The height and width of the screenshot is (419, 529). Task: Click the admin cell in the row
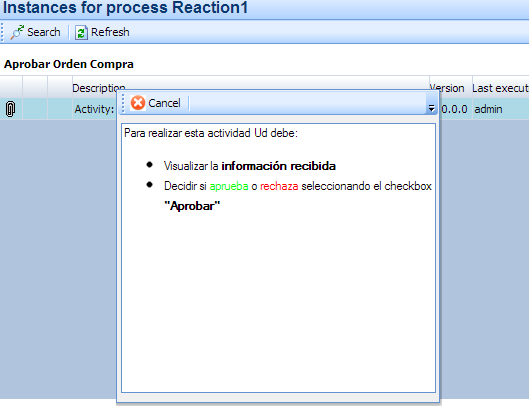488,109
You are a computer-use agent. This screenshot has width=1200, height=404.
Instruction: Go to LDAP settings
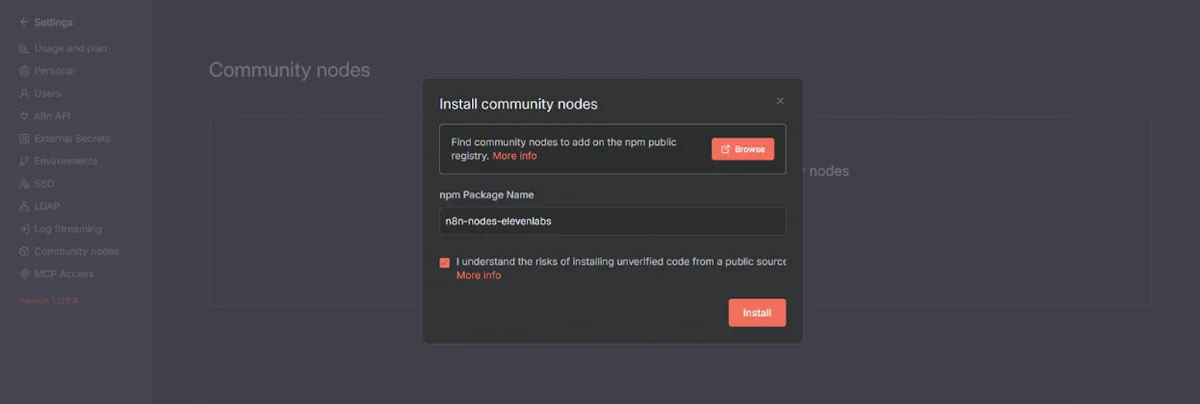tap(47, 206)
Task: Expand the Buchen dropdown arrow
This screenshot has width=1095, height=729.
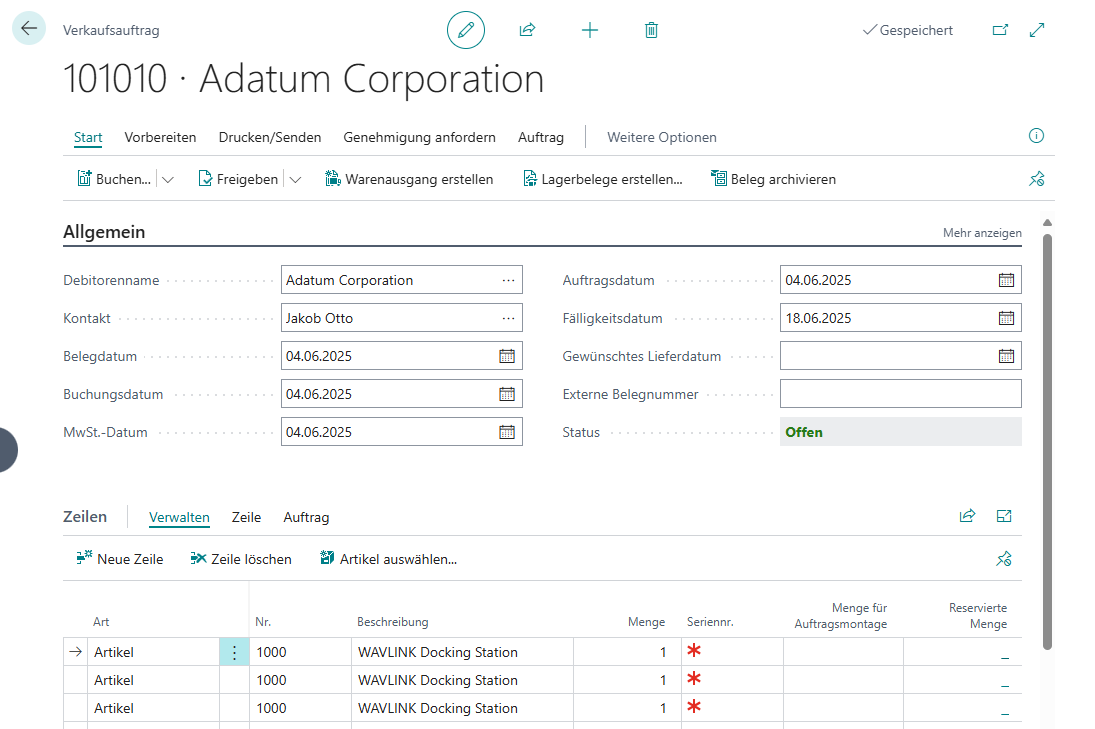Action: [x=167, y=180]
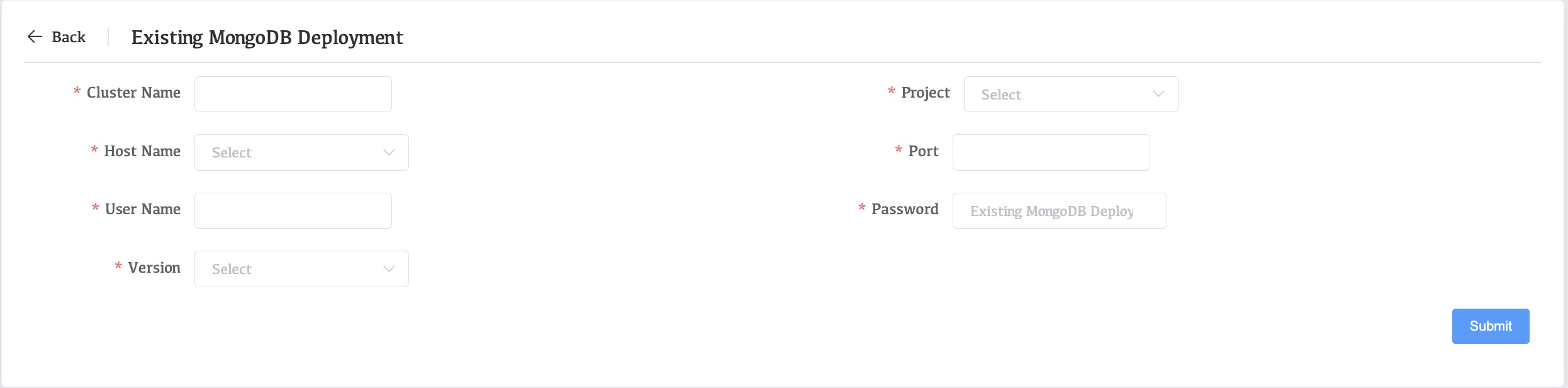Image resolution: width=1568 pixels, height=388 pixels.
Task: Click the User Name field label
Action: [143, 209]

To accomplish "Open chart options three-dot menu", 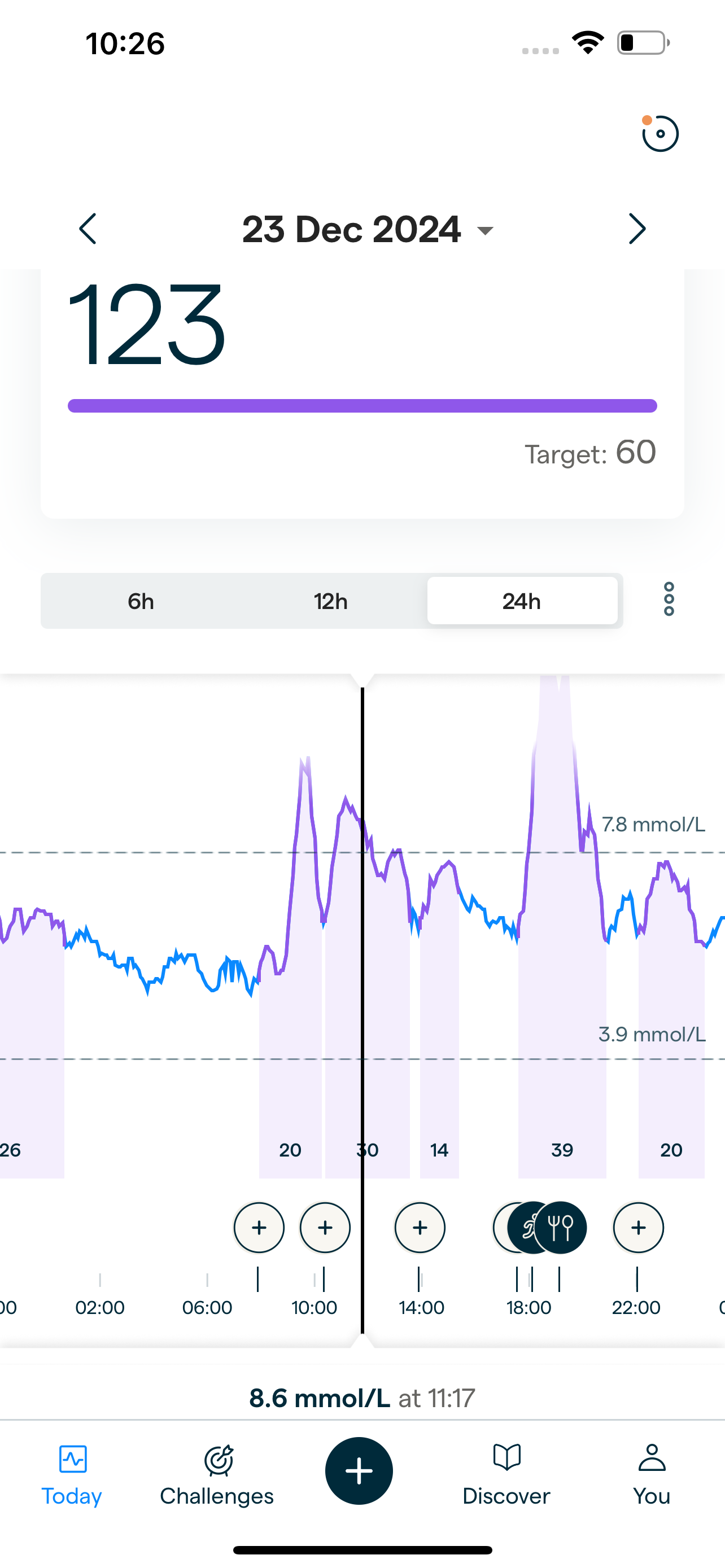I will (669, 599).
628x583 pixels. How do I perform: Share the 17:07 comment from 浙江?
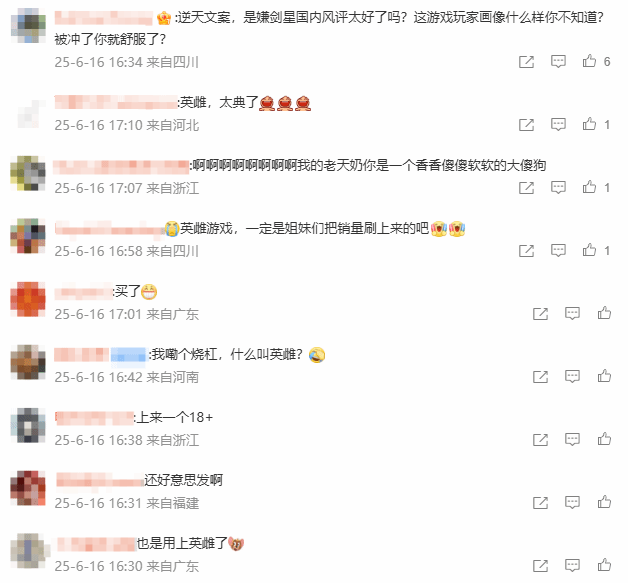coord(526,188)
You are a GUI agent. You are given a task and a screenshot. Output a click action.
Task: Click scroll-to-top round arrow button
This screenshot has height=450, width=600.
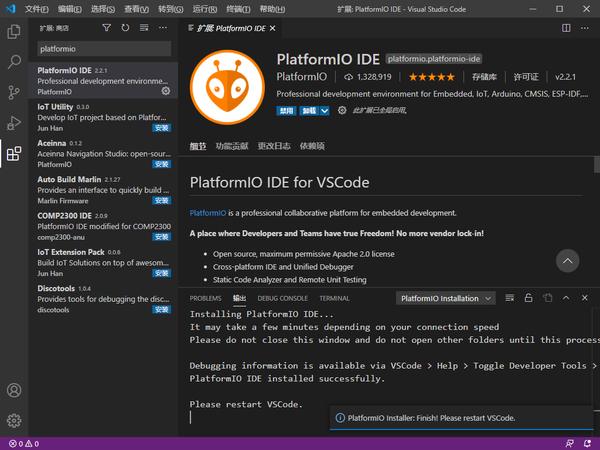(x=567, y=261)
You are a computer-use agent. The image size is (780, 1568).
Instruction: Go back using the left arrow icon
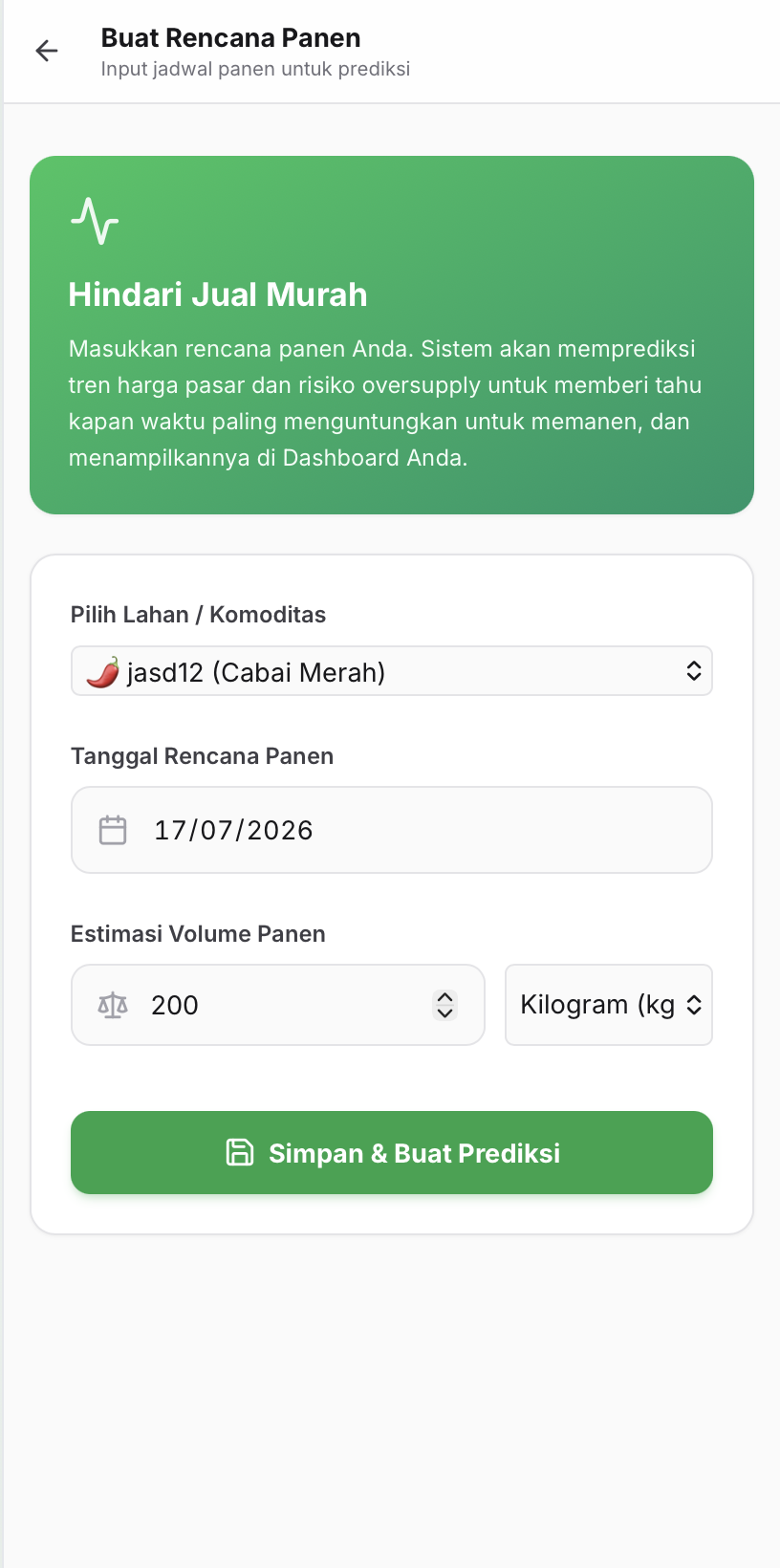click(x=47, y=51)

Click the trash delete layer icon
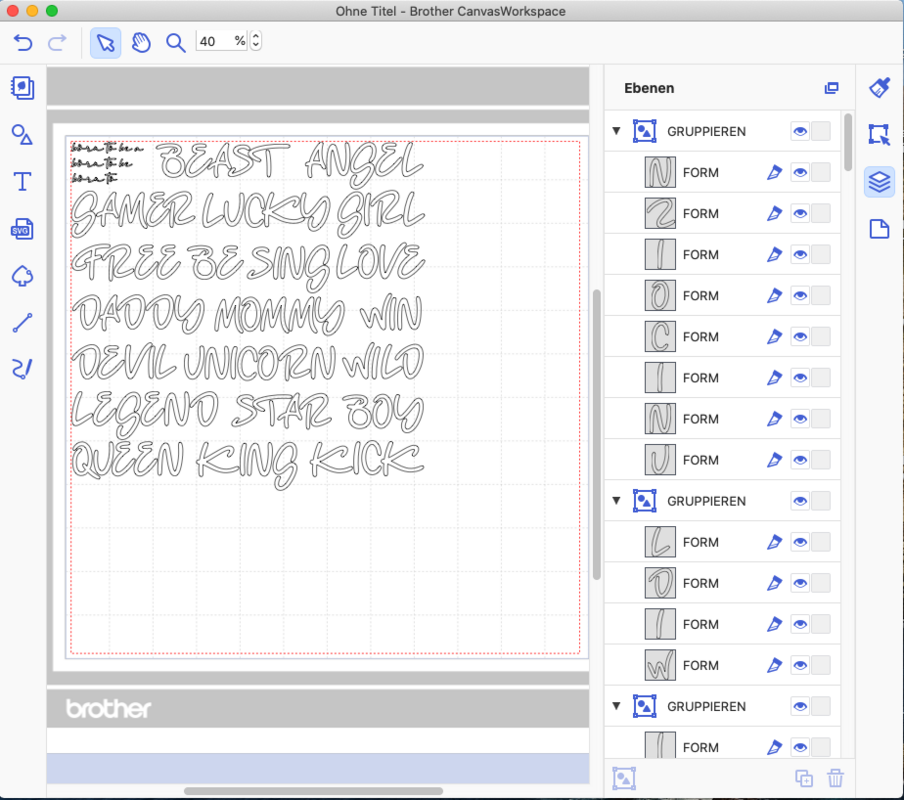tap(836, 778)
_____
Action item -
For the word "agent", find all matching lines in the entries above and copy them out.

Answer for the task -
You are a computer-use agent. This screenshot has width=1200, height=404.
You are a GUI agent. You are given a task and a screenshot. Output a click action.
You are a computer-use agent. The image size is (780, 1568).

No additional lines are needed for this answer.